Addressed previous comments (removed Schrodinger from lock state names, changed method name setAppropriateLockState to resolvePossiblyDestroyedMutex, added an assert in resolvePossiblyDestroyedMutex, formatted the code using clang-format and added some test-cases to test/Analysis/pthreadlock.c)

malhar1995 marked 6 inline comments as done.May 22 2017, 8:13 AM
NoQ added a comment.May 22 2017, 12:14 PM

Thanks, this is great! Two more things:

  • You have touched other code, unrelated to your patch, with clang-format; we're usually trying to avoid that, because it creates merge conflicts out of nowhere, and because some of that code actually seems formatted by hand intentionally. It's better to revert these changes; you can use the git clang-format thing to format only actual changes.
  • Updating .gitignore sounds like the right thing to do (llvm's .gitignore already has this), but i guess we'd better make a separate commit for that.
lib/StaticAnalyzer/Checkers/PthreadLockChecker.cpp
143–146 ↗(On Diff #99388)

Yep, that's a great thing to do. I didn't notice this.

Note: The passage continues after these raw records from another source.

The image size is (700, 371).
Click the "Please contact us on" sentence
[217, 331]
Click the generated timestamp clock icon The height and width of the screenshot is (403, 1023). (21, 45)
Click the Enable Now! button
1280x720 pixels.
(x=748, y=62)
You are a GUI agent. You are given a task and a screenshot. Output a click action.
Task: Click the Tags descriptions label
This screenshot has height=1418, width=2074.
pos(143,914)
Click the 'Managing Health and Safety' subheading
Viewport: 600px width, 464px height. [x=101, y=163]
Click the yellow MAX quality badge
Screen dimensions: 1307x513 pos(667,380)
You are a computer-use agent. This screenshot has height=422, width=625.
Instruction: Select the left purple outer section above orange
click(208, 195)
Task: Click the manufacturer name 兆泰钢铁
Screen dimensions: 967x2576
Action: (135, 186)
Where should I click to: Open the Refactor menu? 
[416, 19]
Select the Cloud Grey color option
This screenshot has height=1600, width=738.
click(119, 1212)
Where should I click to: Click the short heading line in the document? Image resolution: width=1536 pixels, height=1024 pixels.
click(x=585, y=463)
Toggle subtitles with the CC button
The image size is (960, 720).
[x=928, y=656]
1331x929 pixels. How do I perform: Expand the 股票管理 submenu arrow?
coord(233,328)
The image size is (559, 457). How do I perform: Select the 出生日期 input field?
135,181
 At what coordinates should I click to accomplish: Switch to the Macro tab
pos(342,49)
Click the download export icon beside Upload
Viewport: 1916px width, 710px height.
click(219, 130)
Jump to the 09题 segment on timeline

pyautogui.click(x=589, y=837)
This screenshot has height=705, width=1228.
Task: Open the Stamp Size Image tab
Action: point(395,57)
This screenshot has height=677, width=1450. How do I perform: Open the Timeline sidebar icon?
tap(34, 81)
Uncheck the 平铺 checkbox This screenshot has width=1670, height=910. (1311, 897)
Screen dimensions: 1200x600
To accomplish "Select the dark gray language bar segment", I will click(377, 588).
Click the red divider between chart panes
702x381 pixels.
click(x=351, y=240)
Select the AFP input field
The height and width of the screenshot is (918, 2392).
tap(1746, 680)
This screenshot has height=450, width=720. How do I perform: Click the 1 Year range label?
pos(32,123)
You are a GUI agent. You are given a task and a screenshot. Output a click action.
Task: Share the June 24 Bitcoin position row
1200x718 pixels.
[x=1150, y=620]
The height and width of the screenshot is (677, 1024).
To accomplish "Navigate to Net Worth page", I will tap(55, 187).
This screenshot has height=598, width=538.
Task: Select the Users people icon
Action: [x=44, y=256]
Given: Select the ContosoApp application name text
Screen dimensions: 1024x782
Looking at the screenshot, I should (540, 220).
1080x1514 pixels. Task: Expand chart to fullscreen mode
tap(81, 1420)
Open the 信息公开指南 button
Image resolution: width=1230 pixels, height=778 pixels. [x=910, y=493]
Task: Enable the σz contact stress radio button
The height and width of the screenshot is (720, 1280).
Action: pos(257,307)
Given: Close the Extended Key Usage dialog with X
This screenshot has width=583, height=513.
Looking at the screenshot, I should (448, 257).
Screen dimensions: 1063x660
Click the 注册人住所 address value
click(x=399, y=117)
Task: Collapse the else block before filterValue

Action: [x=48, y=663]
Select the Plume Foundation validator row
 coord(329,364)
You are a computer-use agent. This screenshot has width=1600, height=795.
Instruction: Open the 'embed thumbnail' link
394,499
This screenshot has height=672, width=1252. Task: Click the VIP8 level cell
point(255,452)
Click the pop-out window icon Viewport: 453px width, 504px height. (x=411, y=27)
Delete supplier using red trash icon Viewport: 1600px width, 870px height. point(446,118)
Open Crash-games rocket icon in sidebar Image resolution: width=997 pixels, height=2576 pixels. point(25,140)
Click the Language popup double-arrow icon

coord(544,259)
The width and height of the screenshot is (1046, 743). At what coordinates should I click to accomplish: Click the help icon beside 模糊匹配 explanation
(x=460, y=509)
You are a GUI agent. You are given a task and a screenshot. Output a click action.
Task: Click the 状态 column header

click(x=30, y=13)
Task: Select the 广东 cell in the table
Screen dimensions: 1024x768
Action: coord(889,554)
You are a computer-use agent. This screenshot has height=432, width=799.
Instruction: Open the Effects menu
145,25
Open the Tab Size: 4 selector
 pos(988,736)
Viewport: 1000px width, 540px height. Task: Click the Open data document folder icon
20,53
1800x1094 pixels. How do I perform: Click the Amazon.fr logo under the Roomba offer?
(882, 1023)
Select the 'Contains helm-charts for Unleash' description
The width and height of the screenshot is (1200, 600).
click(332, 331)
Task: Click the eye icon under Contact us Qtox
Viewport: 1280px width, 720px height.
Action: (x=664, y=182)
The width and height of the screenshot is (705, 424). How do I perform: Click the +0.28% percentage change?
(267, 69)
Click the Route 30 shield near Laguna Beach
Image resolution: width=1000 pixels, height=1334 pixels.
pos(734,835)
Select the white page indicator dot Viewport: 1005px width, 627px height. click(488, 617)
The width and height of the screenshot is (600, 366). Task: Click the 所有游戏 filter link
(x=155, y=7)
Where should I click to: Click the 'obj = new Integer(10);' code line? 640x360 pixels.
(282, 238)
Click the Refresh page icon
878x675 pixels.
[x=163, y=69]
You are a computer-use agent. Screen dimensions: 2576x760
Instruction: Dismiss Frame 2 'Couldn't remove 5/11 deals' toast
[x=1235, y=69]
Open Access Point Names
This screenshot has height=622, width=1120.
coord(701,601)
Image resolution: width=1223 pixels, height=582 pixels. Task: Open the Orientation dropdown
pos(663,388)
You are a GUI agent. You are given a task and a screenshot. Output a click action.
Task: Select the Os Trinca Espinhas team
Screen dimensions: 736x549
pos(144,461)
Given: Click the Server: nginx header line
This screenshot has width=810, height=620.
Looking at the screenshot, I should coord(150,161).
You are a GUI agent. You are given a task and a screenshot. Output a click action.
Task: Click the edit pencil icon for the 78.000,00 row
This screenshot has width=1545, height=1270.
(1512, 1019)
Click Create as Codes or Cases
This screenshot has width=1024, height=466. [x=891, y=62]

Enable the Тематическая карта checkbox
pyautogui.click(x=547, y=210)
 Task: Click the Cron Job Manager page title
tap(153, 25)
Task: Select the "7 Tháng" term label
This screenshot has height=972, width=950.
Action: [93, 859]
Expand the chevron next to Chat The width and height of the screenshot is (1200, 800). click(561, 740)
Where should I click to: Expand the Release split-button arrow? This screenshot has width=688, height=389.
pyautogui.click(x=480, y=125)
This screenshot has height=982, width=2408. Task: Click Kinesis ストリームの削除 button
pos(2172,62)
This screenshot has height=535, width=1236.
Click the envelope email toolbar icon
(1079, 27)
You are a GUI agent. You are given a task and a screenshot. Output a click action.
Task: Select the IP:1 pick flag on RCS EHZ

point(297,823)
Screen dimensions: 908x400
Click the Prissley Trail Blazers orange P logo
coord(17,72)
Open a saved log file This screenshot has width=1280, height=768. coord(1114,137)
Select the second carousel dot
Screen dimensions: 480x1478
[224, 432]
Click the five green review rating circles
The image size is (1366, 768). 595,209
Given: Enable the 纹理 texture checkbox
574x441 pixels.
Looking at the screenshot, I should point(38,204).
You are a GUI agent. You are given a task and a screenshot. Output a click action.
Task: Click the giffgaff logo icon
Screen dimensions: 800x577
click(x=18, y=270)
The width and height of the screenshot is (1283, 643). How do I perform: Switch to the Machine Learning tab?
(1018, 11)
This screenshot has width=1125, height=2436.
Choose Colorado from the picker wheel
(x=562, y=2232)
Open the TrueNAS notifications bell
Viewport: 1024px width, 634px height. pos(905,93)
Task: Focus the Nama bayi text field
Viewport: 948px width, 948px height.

Generally, it's great to keep the program state free from stuff that would no longer be necessary.

In D32449#761303, @NoQ wrote:

Thanks, this is great! Two more things:

  • You have touched other code, unrelated to your patch, with clang-format; we're usually trying to avoid that, because it creates merge conflicts out of nowhere, and because some of that code actually seems formatted by hand intentionally. It's better to revert these changes; you can use the git clang-format thing to format only actual changes.

I did not apply clang-format to any file except for PthreadLockChecker.cpp. Do you think the merge conflict is due to me not applying clang-format to test/Analysis/pthreadlock.c? The only files I changed were .gitignore, PthreadLockChecker.cpp and test/Analysis/pthreadlock.c.
Also, when you asked me to revert the changes, did you mean revert the changes made by clang-format? If yes, how do I do that?
I apologize for asking such silly questions. The thing is I'm new to all this and I don't really know how to proceed further.

  • Updating .gitignore sounds like the right thing to do (llvm's .gitignore already has this), but i guess we'd better make a separate commit for that.
NoQ added a comment.May 23 2017, 9:01 AM

No-no, all i was trying to say is that there's code in PthreadLockChecker.cpp that you haven't changed, but accidentally reformatted - and this is something we normally try to avoid. Like, for example, changing enum LockingSemantics {...} from vertical to horizontal - that wasn't your intention, it just accidentally happened because you auto-reformatted the whole file. I don't mind these changes, and i didn't mean they introduce any merge conflicts for now, though they tend to do so in the future for other people working on the same code, as we have a few downstream users, and magenta guys who are working on this checker as part of D26342), so most of the time it's better not to introduce unnecessary changes.

I'm not sure if you can easily revert the style-only changes via git clang-format, but you should be able to find them with the help of git reflog if you made a local commit before running clang-format (even if it was later discarded or amended), otherwise only manually i guess.

Applied clang-format only to the changed lines in the final code.

NoQ accepted this revision.May 29 2017, 5:25 AM

I'd commit your patch without the .gitignore change, as it deserves a separate commit and more attention; will have a look at it myself - llvm's and clang's .gitignores have diverged quite a bit.

Thanks for taking this up!~

This revision is now accepted and ready to land.May 29 2017, 5:25 AM
This revision was automatically updated to reflect the committed changes.